Koopman theory promises linear structure in nonlinear dynamics, but numerical Koopman spectra are easy to compute and hard to trust. A finite EDMD matrix always has eigenvalues; the problem is that many of them may have nothing to do with the infinite-dimensional operator. In this paper we make spectral reliability the objective of dictionary learning. We train neural-network dictionaries not merely to predict the next snapshot, but to minimize Residual Dynamic Mode Decomposition residuals: operator-level a posteriori errors that test whether computed eigenvalues and modes are genuine Koopman spectral objects. To keep the learned observables from collapsing into an unstable coordinate system, the loss also penalizes the condition number of the lifted data matrix. Thus the method couples two requirements that should not be separated: small Koopman residuals and a well-conditioned representation. The result is a learned dictionary that is expressive, numerically stable, and spectrally disciplined.

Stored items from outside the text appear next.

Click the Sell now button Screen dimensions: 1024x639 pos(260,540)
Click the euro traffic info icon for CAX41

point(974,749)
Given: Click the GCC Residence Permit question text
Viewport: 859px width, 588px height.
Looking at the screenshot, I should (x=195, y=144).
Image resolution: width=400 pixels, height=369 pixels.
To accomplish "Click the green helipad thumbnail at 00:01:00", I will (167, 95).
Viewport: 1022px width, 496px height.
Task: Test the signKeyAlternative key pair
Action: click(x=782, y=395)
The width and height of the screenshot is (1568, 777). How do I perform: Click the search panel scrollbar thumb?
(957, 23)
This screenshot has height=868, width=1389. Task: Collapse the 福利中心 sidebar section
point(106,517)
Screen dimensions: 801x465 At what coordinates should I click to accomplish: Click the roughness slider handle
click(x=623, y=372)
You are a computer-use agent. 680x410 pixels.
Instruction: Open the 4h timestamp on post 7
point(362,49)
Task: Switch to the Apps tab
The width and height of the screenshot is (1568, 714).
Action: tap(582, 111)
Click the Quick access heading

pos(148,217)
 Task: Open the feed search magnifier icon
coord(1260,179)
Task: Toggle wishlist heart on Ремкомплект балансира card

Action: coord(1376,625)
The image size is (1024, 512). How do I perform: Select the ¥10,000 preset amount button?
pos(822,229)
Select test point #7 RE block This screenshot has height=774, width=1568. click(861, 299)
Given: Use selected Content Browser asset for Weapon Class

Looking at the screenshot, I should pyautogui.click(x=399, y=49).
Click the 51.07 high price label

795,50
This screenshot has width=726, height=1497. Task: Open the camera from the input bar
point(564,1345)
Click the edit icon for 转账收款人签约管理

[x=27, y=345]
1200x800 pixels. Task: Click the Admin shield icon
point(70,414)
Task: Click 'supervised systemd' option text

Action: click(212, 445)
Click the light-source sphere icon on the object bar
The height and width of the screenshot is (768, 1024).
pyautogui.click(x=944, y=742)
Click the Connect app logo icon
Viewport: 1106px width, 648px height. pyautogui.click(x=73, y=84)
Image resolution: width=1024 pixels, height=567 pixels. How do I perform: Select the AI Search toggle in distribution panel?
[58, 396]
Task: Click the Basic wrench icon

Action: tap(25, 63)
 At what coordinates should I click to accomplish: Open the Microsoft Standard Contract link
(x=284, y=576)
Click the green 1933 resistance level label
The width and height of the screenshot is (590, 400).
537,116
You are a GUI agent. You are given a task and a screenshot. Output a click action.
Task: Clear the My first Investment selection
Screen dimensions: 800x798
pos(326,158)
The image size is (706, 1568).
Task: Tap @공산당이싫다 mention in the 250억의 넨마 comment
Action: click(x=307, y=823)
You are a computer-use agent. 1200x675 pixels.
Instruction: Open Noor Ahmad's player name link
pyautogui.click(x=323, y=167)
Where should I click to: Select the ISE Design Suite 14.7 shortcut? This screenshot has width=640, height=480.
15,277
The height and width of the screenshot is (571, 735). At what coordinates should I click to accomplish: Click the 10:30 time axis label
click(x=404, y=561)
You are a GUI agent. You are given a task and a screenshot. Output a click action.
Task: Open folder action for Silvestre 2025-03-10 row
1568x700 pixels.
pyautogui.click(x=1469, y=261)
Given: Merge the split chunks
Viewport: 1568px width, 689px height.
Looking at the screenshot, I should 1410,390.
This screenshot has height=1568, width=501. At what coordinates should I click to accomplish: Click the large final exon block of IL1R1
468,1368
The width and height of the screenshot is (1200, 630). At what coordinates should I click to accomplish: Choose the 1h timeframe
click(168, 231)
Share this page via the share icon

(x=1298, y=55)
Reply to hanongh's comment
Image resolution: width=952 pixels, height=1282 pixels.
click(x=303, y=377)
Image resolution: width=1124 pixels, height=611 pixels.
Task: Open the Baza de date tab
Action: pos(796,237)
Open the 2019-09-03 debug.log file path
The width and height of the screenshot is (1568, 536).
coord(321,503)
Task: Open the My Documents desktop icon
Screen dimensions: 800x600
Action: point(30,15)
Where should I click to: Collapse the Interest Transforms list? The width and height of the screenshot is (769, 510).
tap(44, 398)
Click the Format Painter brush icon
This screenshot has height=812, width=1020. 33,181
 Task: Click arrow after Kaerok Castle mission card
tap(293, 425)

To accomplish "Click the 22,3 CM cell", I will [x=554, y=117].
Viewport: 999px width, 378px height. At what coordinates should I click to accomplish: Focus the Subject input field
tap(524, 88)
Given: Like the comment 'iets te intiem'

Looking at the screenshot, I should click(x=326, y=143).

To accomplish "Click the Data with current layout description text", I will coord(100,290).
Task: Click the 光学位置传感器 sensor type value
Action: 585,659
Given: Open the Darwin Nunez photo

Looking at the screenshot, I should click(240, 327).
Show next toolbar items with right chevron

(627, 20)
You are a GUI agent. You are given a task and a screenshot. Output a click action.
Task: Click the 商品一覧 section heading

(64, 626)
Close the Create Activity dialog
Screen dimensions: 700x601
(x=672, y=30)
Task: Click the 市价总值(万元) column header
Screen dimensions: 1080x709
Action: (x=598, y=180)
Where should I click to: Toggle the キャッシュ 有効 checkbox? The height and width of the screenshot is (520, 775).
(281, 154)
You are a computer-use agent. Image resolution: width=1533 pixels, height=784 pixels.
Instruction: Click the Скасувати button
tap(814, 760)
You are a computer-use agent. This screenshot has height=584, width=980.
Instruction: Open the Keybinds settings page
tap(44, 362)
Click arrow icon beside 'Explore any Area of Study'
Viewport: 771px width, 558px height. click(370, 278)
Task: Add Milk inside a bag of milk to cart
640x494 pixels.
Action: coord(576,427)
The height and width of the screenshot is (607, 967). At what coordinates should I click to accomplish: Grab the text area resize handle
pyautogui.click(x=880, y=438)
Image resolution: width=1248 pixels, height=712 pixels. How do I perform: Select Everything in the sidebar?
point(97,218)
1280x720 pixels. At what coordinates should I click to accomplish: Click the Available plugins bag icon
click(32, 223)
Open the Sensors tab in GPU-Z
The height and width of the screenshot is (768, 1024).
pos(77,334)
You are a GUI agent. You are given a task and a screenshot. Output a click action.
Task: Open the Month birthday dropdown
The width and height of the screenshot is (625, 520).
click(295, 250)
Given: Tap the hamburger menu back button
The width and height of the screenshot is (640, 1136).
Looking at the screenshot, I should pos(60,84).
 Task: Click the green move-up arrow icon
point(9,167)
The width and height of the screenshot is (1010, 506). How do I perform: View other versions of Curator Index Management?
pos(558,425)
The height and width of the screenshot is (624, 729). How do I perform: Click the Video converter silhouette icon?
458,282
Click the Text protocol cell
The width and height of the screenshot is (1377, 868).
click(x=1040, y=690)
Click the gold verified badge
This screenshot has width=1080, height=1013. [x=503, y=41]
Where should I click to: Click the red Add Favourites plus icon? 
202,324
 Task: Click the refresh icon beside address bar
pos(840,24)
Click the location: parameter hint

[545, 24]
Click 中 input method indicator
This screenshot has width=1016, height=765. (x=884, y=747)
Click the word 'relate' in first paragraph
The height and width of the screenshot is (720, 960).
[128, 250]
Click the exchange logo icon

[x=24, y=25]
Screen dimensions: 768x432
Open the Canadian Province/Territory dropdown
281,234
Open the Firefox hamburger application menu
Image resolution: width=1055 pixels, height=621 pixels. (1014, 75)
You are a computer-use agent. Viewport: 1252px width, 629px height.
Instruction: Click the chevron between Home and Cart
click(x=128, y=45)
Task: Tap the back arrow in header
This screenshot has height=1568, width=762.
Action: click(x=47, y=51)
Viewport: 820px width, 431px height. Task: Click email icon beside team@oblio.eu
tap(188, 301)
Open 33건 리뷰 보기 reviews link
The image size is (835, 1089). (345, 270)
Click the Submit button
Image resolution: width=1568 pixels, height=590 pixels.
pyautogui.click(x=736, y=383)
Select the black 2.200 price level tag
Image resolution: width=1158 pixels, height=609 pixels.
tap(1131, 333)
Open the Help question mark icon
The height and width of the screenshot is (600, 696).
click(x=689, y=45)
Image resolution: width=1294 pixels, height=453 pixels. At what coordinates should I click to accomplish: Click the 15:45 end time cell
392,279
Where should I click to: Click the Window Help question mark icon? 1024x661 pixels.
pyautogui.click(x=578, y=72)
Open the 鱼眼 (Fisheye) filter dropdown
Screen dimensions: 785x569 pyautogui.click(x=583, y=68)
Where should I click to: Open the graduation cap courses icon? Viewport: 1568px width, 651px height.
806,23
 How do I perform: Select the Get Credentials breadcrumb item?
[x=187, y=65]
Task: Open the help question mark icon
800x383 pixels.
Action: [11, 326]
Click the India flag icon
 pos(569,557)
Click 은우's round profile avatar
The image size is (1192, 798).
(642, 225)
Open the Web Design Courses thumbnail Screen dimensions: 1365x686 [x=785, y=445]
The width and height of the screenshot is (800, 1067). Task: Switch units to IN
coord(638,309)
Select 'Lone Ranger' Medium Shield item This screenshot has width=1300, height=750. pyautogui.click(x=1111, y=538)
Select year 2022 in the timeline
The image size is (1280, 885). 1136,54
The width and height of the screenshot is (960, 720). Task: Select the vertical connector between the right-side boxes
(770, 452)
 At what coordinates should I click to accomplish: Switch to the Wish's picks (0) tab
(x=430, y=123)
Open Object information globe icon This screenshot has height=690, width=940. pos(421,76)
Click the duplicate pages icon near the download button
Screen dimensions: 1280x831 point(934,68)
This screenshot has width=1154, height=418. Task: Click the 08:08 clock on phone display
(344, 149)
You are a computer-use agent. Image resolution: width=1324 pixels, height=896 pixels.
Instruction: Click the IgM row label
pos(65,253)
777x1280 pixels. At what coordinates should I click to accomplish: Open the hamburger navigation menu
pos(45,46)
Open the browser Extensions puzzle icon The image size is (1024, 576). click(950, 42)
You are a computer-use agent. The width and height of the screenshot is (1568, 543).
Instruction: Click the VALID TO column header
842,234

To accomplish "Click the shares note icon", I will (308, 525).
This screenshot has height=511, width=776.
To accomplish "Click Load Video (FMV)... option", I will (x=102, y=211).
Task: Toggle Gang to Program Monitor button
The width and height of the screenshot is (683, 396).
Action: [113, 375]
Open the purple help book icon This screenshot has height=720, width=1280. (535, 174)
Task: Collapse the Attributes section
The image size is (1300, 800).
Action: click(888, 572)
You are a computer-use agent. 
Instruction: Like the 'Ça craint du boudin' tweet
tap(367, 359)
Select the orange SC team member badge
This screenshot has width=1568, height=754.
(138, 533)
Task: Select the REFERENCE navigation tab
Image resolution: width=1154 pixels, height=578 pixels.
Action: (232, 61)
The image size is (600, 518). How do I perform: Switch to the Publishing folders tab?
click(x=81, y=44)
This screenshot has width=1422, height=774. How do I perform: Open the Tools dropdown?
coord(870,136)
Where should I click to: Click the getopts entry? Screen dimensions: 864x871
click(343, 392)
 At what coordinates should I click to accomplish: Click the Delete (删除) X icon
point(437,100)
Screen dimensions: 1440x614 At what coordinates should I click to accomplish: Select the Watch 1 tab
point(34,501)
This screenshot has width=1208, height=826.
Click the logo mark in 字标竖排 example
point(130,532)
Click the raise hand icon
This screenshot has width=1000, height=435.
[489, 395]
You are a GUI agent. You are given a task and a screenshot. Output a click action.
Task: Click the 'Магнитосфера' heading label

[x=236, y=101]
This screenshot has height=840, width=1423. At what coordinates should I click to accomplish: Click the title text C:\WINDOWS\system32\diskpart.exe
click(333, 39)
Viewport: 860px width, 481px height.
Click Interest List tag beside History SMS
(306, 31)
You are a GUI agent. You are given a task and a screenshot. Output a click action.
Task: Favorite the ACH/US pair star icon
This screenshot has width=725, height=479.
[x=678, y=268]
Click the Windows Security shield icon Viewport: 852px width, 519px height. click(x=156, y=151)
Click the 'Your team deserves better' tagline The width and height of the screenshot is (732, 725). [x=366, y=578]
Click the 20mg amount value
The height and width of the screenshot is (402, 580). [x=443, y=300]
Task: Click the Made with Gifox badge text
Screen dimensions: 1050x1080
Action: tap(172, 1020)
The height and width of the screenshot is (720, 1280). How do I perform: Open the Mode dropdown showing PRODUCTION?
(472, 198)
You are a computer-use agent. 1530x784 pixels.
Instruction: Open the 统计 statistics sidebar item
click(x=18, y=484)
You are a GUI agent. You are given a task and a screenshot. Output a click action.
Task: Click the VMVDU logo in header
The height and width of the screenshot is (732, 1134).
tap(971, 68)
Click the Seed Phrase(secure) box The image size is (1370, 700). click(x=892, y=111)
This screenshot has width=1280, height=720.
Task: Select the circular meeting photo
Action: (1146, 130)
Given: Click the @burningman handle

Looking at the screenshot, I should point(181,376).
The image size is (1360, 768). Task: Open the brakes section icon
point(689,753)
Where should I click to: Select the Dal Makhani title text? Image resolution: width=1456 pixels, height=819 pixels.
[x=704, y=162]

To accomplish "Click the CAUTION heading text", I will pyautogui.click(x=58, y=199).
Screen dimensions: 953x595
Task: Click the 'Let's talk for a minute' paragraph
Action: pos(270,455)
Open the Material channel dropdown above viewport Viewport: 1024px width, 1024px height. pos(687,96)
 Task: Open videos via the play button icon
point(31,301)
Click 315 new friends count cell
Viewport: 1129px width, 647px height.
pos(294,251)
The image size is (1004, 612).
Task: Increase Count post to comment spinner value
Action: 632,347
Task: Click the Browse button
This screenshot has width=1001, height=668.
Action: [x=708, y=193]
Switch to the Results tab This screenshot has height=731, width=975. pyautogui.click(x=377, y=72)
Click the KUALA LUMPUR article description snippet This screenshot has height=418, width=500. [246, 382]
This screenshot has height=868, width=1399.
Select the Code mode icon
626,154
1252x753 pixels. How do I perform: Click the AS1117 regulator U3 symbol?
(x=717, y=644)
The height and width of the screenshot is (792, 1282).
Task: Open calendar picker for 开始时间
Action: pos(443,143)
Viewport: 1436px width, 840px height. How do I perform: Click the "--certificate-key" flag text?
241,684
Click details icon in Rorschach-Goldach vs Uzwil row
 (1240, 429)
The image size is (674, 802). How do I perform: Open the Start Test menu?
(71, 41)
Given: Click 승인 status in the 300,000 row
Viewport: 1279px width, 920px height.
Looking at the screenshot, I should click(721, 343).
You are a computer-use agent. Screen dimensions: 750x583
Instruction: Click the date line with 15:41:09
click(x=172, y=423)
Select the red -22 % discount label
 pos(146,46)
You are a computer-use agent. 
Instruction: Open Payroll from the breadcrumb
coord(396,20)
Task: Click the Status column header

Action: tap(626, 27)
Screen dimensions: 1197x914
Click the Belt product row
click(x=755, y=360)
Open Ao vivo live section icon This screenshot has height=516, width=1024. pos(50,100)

Across conservative and dissipative benchmark systems, the method sharply reduces spectral pollution, improves residual pseudospectral inclusion, and lowers forecast error relative to standard fixed dictionaries. On sea-surface temperature data, it gives cleaner Koopman diagnostics and substantially better one-step forecasts from noisy observations with no governing equations. The message is simple: neural Koopman learning should be judged not by prediction alone, but by whether its spectral claims can be certified. Residuals provide the certificate; conditioning makes it computable.